S3 Build common purpose
- How do you align and enthuse the different players in the delivery chain to deliver?
- How do you remove obstacles to effective joint working? How do you share learning in order to ensure the strategy is delivered?
Delivery
Key questions that test current capability
D1 Plan, resource and prioritise
- Do you have the right skills, resources, structures and plans necessary to deliver the strategy as part of a clear model of delivery?
- Do you prioritise (and de-prioritise) and sequence deliverables, taking account of a proper risk management strategy, focused on change management priorities?
- Are your delivery plans aligned with the strategy? Are they robust and regularly reviewed?
- Are your delivery plans consistent with each other? Do they form a coherent whole that will deliver your strategy?
- How do you maintain a focus on efficiency and value for money?
D2 Develop clear roles, responsibilities and business model(s)
- Is the purpose of the departmental centre and headquarters functions clear?
- How do you ensure you have clear roles and responsibilities, rewards and incentives, which are understood across the delivery chain? Do they reflect the business model(s), and are they supported by appropriate governance arrangements?
- How well do you understand your business model(s)?
- How do you know whether you have the right balance between centralised and decentralised services?
- How do you identify and agree accountabilities and responsibilities for delivering desired outcomes across the delivery chain? How do you make sure that they are clear and well understood by all parties?
- How do you negotiate and contract with delivery agents, stakeholders and partners? How are these agreements documented and shared?
D3 Manage performance
- Do you have high-quality performance information supported by research and analytical capability? Does it allow you to track performance across the delivery chain?
- Do you actively respond to performance issues and follow them up?
- How effective is high-level programme and risk management across the delivery chain?
- How do you ensure and maintain effective control of the department's resources and the quality of its outputs?
- How do you know that your delivery chain understands customer needs and the drivers for satisfaction and responds to them?
- How do you ensure that your delivery chain captures and realises benefits?
- How do you feed this information back into the development of your strategy?

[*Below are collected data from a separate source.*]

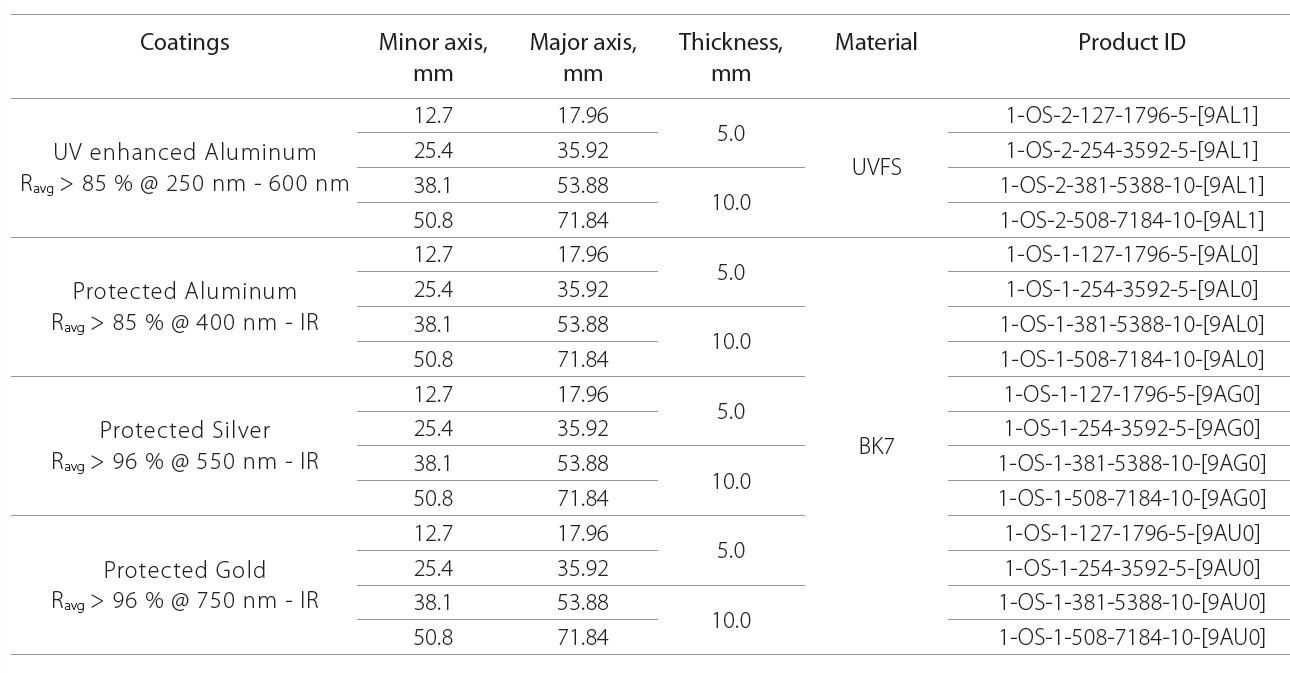The width and height of the screenshot is (1290, 673).
Task: Click the Material column header
Action: (x=876, y=42)
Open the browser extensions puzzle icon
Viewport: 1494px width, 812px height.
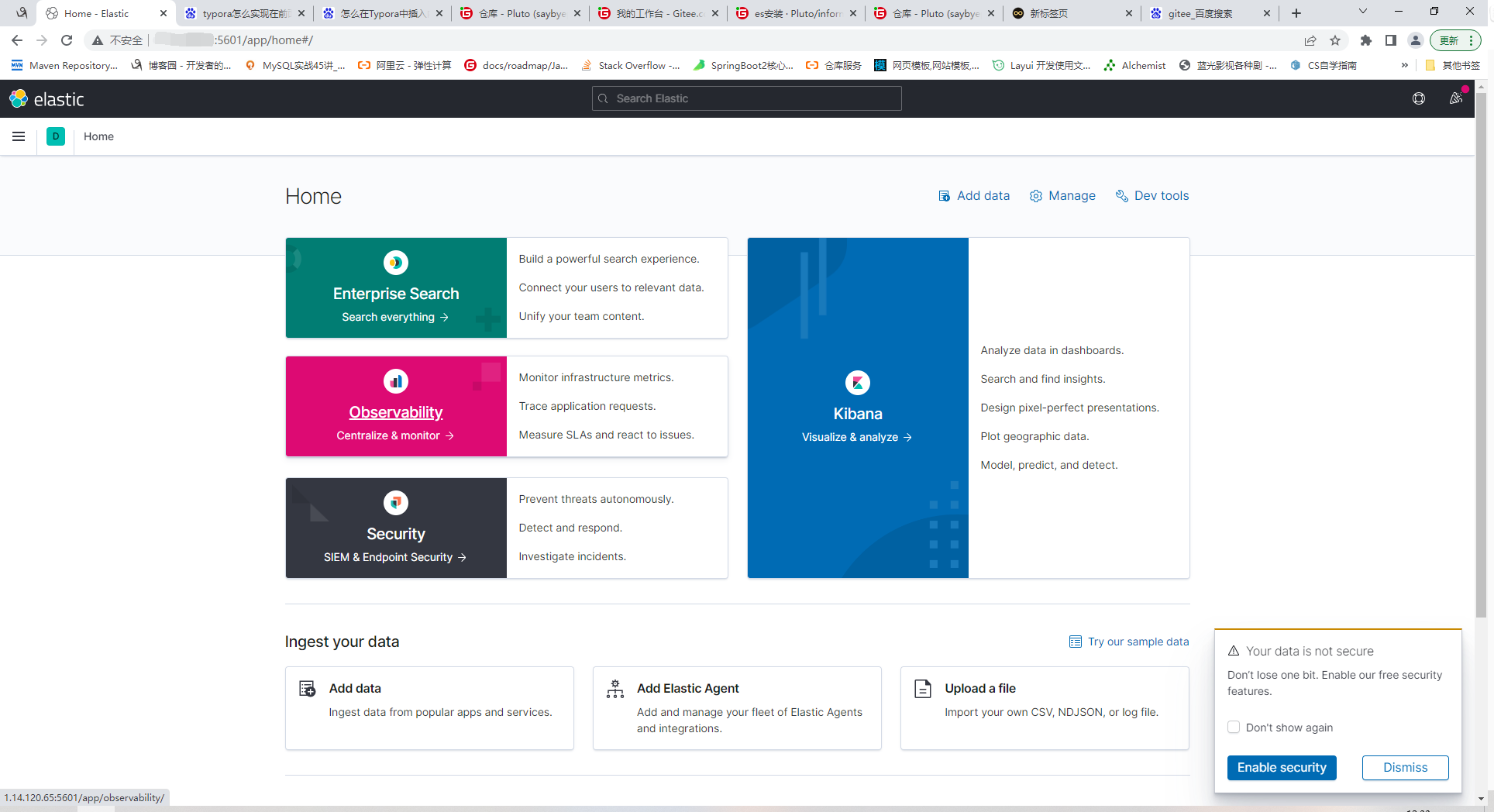coord(1366,40)
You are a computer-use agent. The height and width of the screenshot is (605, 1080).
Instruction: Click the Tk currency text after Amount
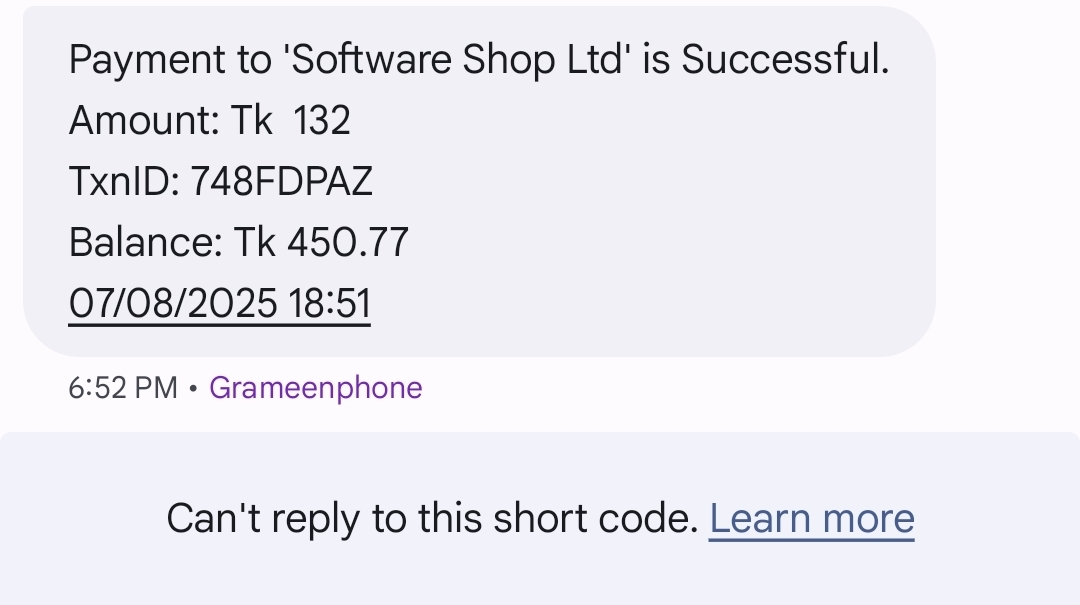click(x=251, y=121)
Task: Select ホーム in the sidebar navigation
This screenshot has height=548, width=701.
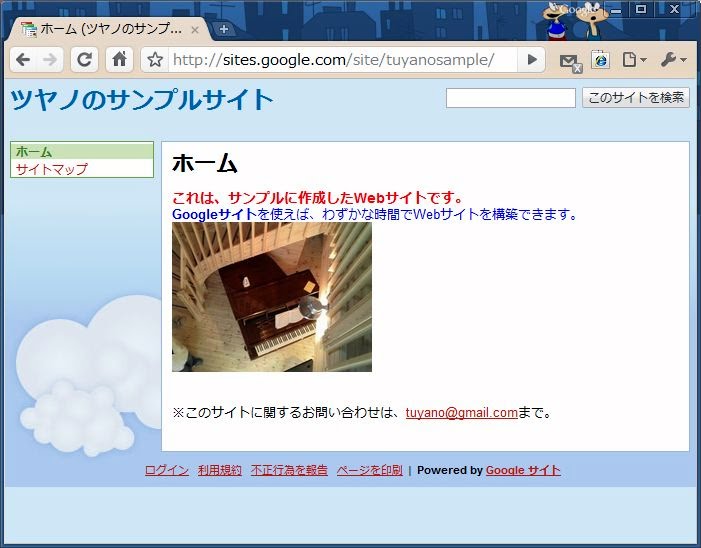Action: click(x=34, y=151)
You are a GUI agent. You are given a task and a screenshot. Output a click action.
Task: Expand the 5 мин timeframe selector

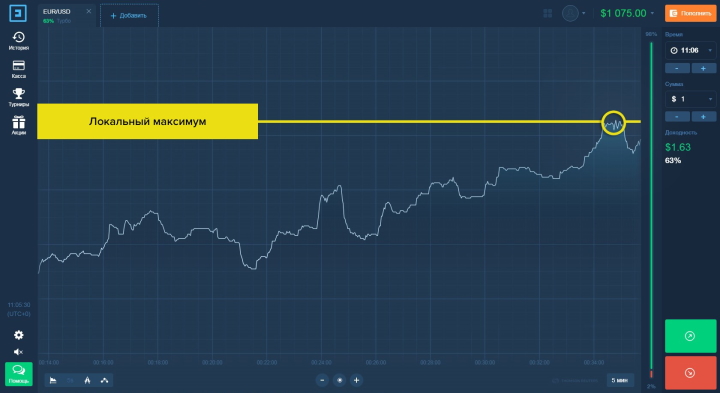[620, 380]
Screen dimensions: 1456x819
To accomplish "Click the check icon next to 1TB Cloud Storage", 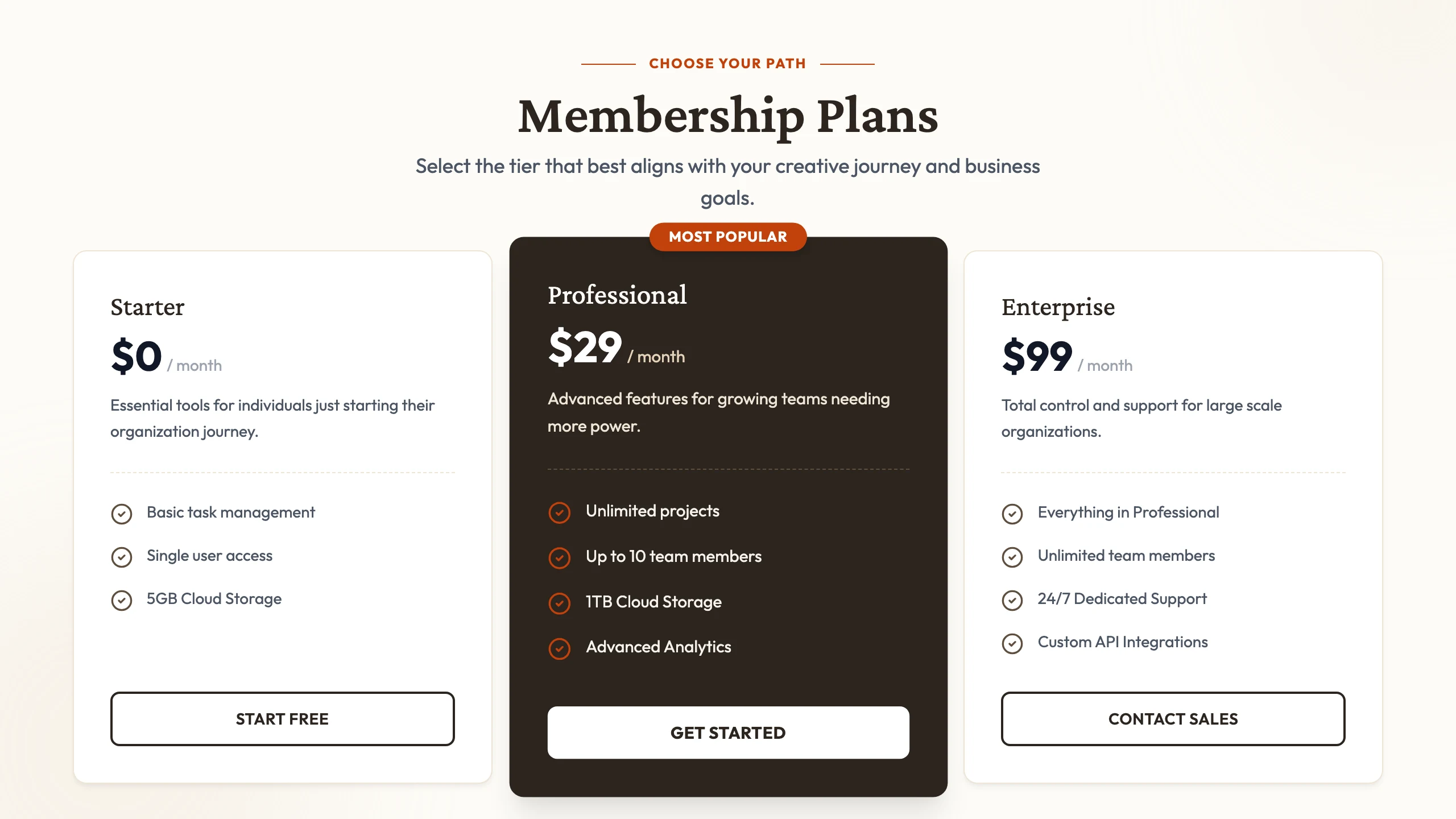I will 559,603.
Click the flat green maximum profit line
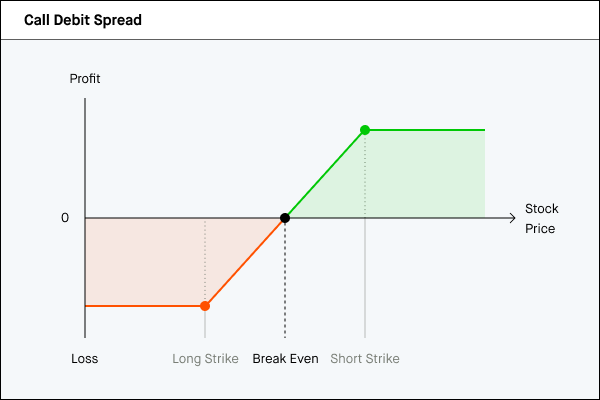 (425, 130)
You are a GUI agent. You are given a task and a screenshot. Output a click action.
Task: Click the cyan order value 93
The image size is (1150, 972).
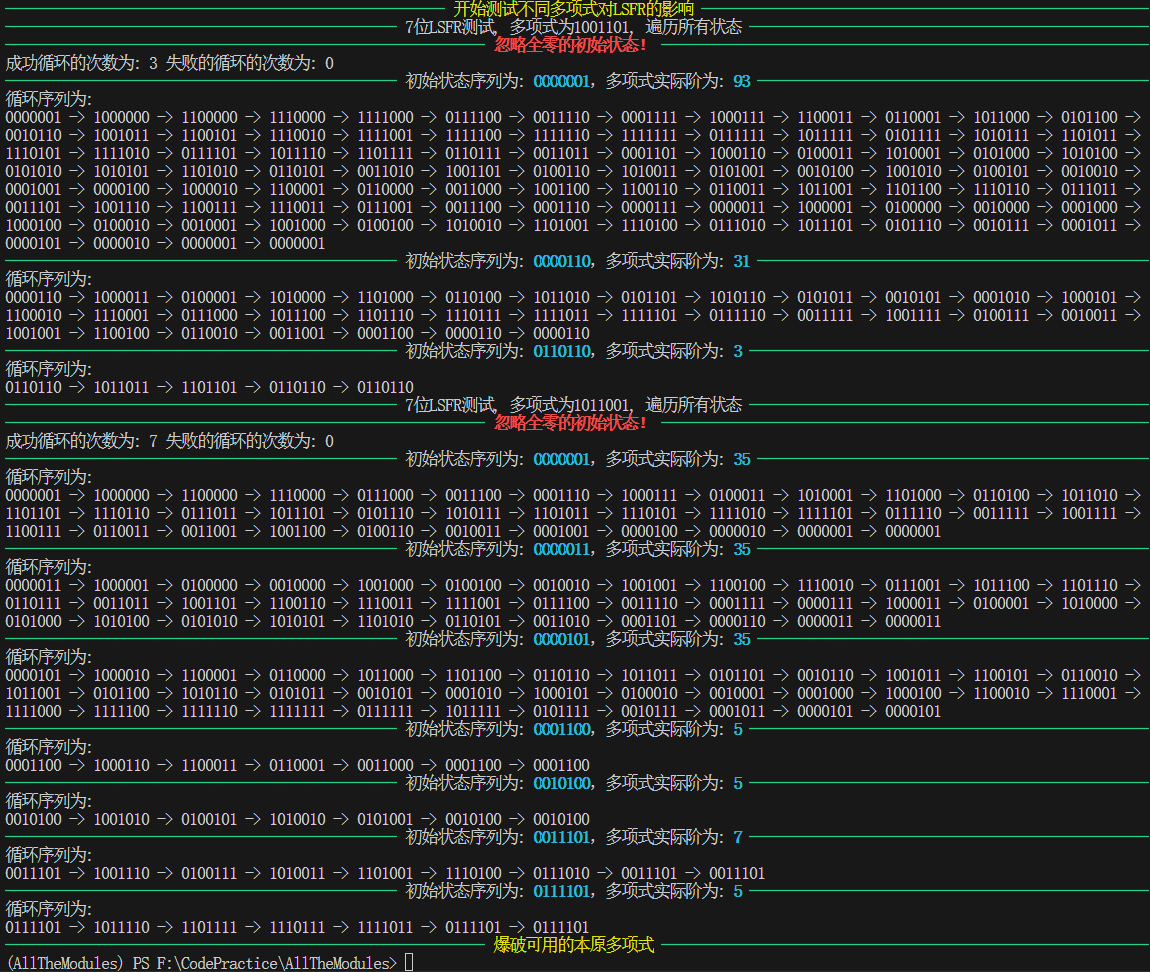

Annex B: Assessment categories
Strong - good capability for future delivery
in place, in line with the capability model. Clear focus on the
action and improvement required to deliver transformation over
the medium term.
Well placed - well placed to address any gaps
in capability for future delivery through practical actions that
are planned or already underway. Is making improvements in
capability and is expected to improve further in the medium
term.
Development area - the department should be
capable of addressing some significant weaknesses in capability
for future delivery by taking remedial action. More action is
required to close those gaps and deliver improvement over the
medium term.
Urgent development area - significant
weaknesses in capability for future delivery that require urgent
action. Not well placed to address weaknesses and needs
significant additional action and support to secure effective
delivery. Not well placed to deliver improvement over the medium
term.
Serious concerns - serious concerns about
current capability. Intervention is required to address current
weaknesses and secure improvement in the medium term. (NB only
used infrequently, for the most serious gaps.)